The complete contrast to that is the lighthouse at Peggy's Cove, which is the most photographed one in Nova Scotia. The parking lot is completely overcrowded, and I have to do 3 rounds before I find a free spot. But you are compensated with a surroundings that is truly unique. The tower is surrounded by rocks on which visitors frolic. Funny thing is, it is being repainted today. A woman seriously asks if the workers can briefly leave - she wants to photograph it without them. I really think she meant it.
I like my pictures with painters harnessed, after all it's not an everyday thing and anyone can do it without them. After that, I sit on a rock, and even though there are many people here, it is spread out in such a way that you are very much on your own. The glitter of the sun on the water is fascinating, and so several hours pass until I finally make my way to my nearby accommodation.
Before that, I suddenly come across a sad memorial that is signposted. 23 years ago, on September 2, 1998, a Swissair plane with flight 111 crashed into the sea here, killing all 229 people on board. The memorial park is beautifully designed, and 2 memorial stones commemorate the tragedy. However, I can't remember it.

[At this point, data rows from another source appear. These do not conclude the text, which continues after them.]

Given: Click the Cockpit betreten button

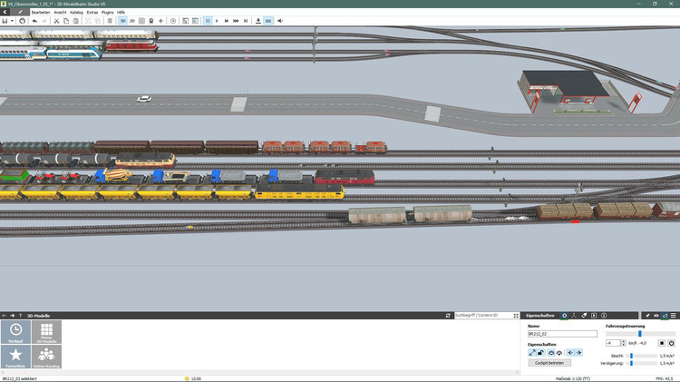Looking at the screenshot, I should (549, 362).
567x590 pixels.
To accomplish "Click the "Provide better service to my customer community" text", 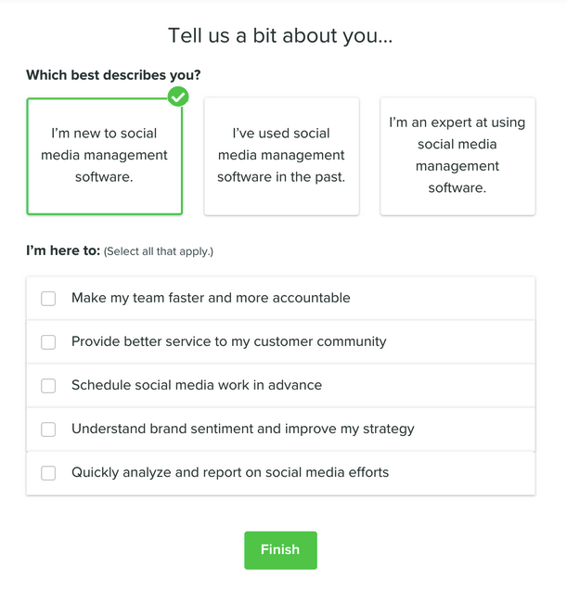I will pyautogui.click(x=228, y=341).
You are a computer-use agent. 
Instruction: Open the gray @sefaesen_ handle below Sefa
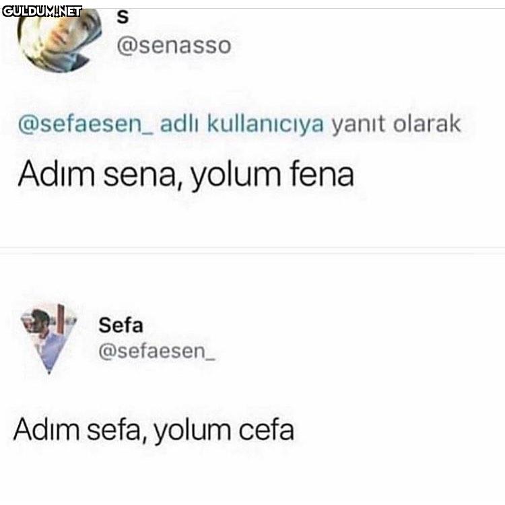click(157, 351)
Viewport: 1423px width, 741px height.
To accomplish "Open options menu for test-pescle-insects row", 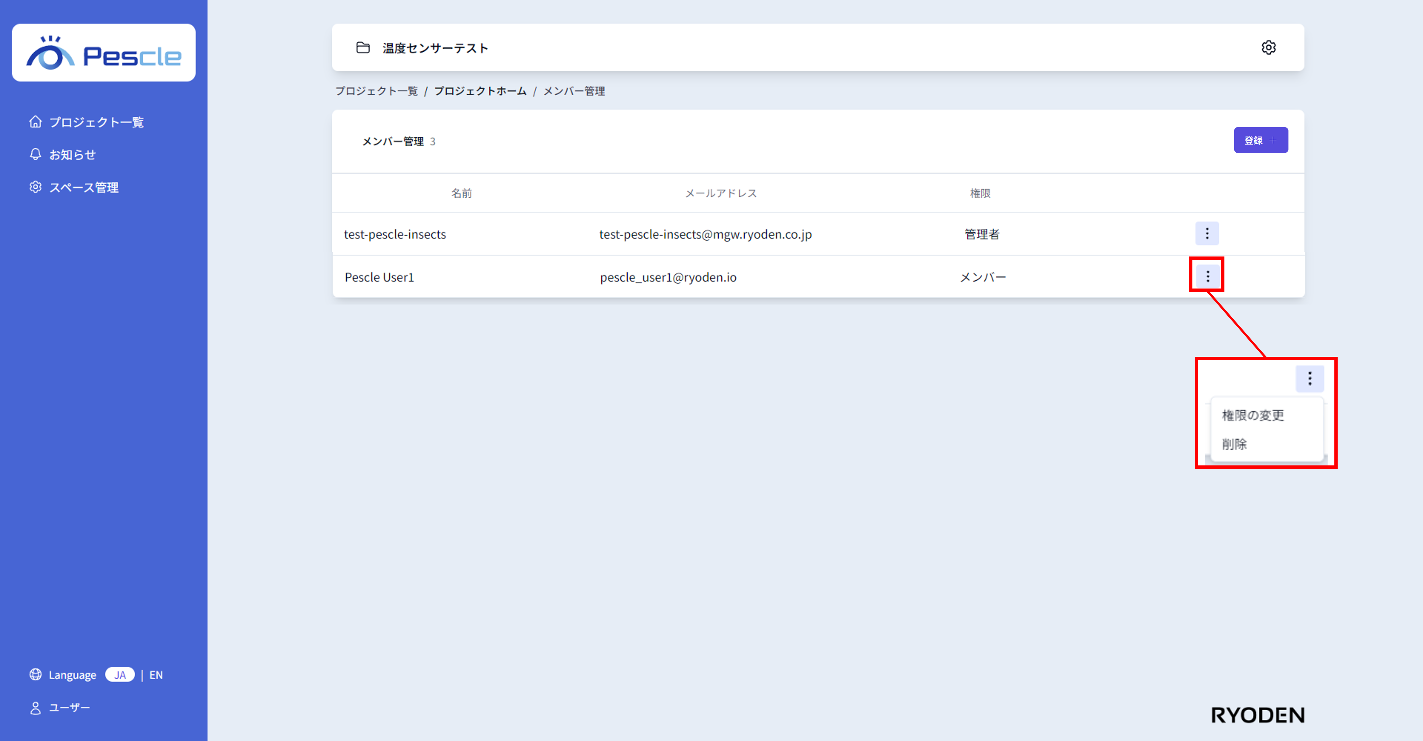I will (x=1207, y=233).
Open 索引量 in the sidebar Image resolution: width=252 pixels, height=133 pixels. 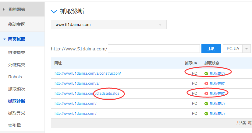14,125
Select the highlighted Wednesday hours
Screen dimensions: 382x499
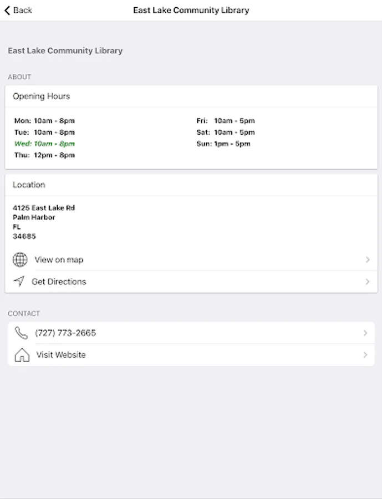point(44,144)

My motel room is small but lovingly furnished. The shower is in a cabin, and the obligatory microwave is missing, but other than that, this is really a nice place. The best part is the view from my window, directly onto the bay, and I'm looking forward to the sunset. Tomorrow I will continue to the southernmost point of Nova Scotia, this time a private accommodation, like the ones I often had in Newfoundland. With a dog. Wow.